Pas moins de 170 organisations de la société civile ont écrit mercredi à Ursula von der Leyen pour l’inciter à réagir à l’initiative « Ma voix, Mon choix », qui vise à faciliter et à garantir l’accès à l’avortement dans toute l’UE.

Les signataires cherchent à pousser l’exécutif européen à créer un fonds de soutien pour l’accès à l’avortement, conformément aux demandes formulées à travers le mouvement « Ma voix, Mon choix » qui a recueilli plus d’un million de signatures en 2025. La Commission doit se prononcer avant le 2 mars sur la suite juridique qu’elle souhaite donner.

« La Commission a aujourd’hui une occasion décisive de répondre à ces menaces, de prévenir les dommages et de mettre en place une solution concrète au niveau européen », écrivent les signataires.

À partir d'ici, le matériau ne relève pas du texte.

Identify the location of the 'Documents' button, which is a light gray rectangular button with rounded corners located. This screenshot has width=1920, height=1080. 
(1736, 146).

La lettre a été signée par des organisations paneuropéennes telles que le Center for Reproductive Rights et la Fédération internationale pour la planification familiale, ainsi que par des associations nationales, notamment Akcja Demokracja en Pologne et l’Union hongroise des libertés civiles. Elle n’était pas seulement adressée à Mme von der Leyen, mais aussi à Olivér Várhelyi, commissaire européen chargé de la santé, à Hadja Lahbib, responsable de l’égalité au sein de l’UE, et à Roxana Mînzatu, vice-présidente de la Commission chargée des droits sociaux.

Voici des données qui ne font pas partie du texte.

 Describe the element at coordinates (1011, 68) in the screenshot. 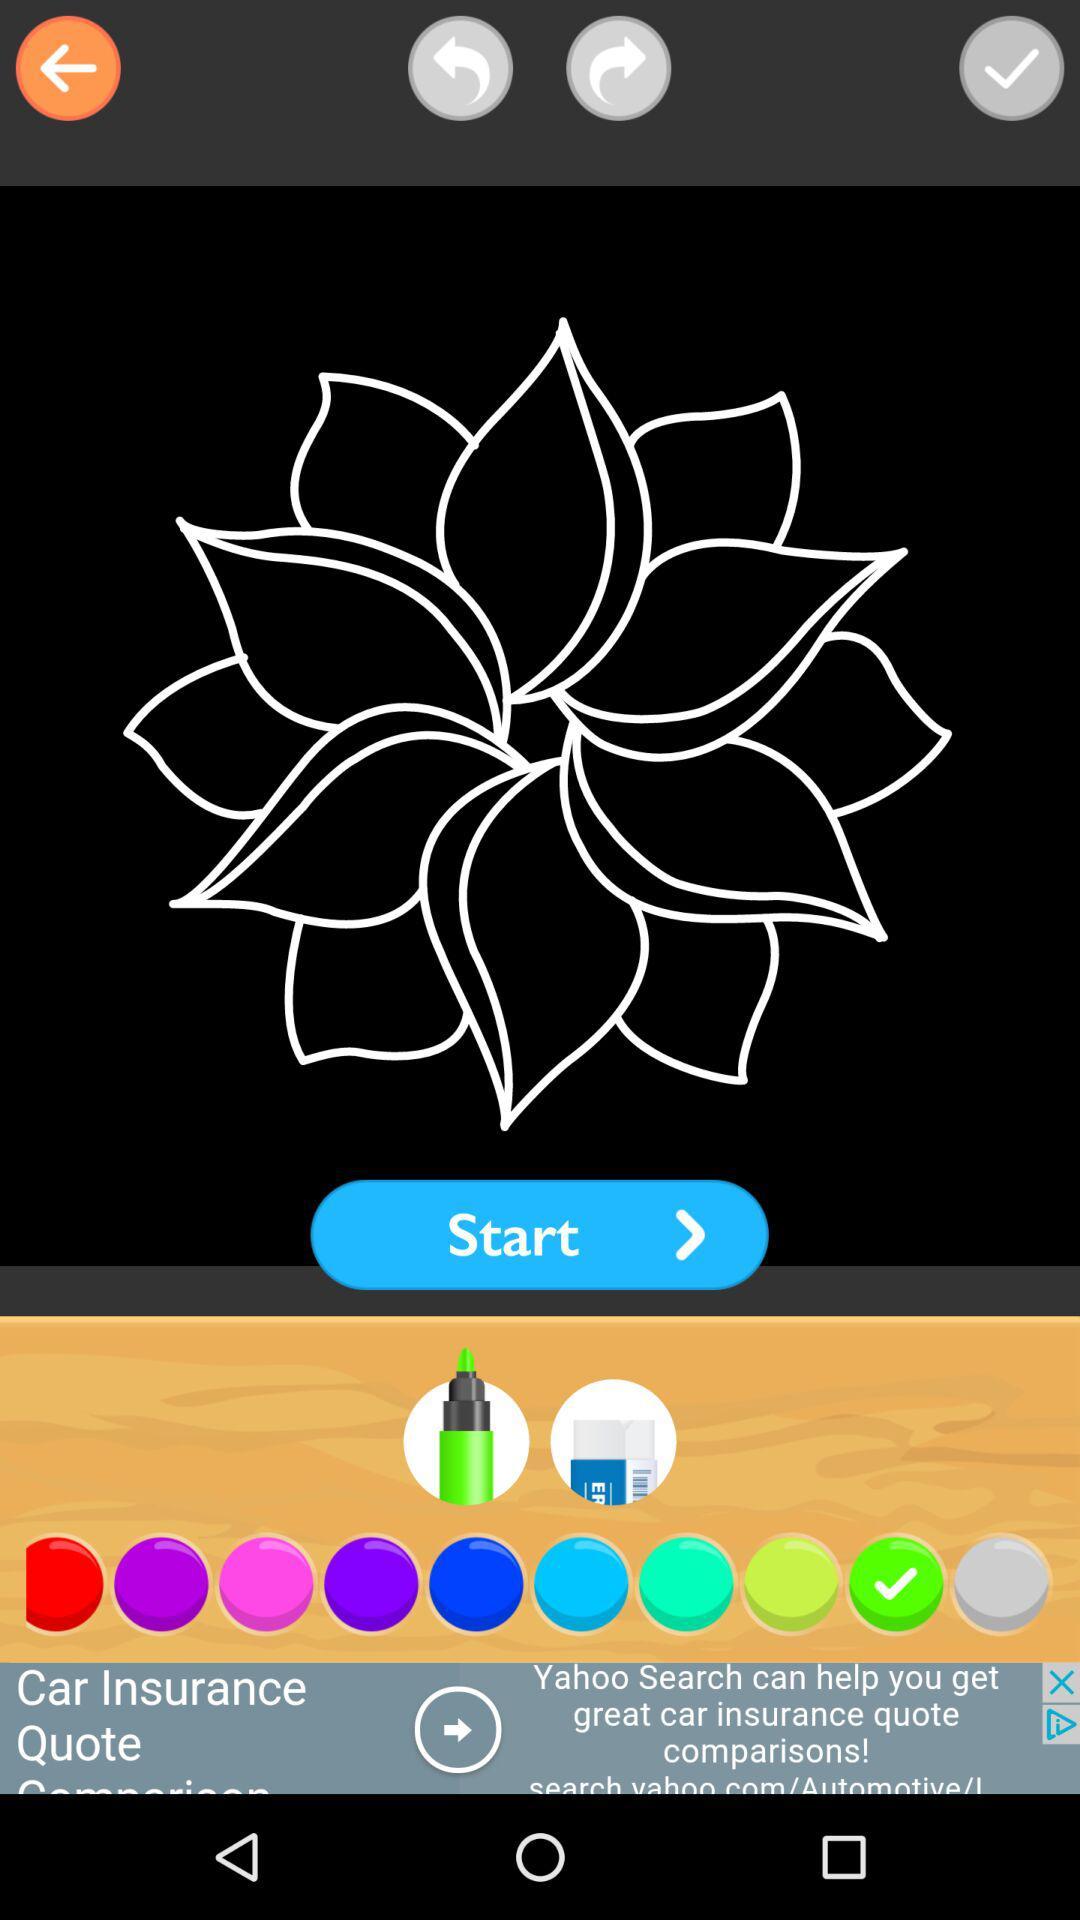

I see `the check icon` at that location.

Cette démarche auprès de la Commission intervient alors que les opposants à l’avortement ont intensifié leurs attaques ces dernières semaines.

L’extrême droite et les conservateurs invoquent également le fait que la santé, y compris l’avortement, reste une compétence nationale.

Cependant, les organisations de la société civile soulignent le caractère volontaire de la participation nationale au fonds potentiel. « La mise en œuvre de l’initiative ne porterait pas atteinte aux compétences des États membres ni à leurs systèmes de santé », peut-on lire dans leur courrier.

La Commission elle-même a souligné le 16 décembre, lors d’un débat au Parlement européen, que le projet « Ma voix, Mon choix » « ne vise pas à interférer avec les lois nationales sur l’avortement, qui restent de compétence nationale ».

Le 17 décembre, le Parlement européen a adopté à une faible majorité une résolution soutenant le mouvement « Ma voix, Mon choix ».

Plus récemment, le 21 janvier, le Comité économique et social européen a adopté un avis affirmant que l’avortement est « un droit humain fondamental qui doit être protégé pour toutes les femmes » et soutenant le mécanisme financier proposé.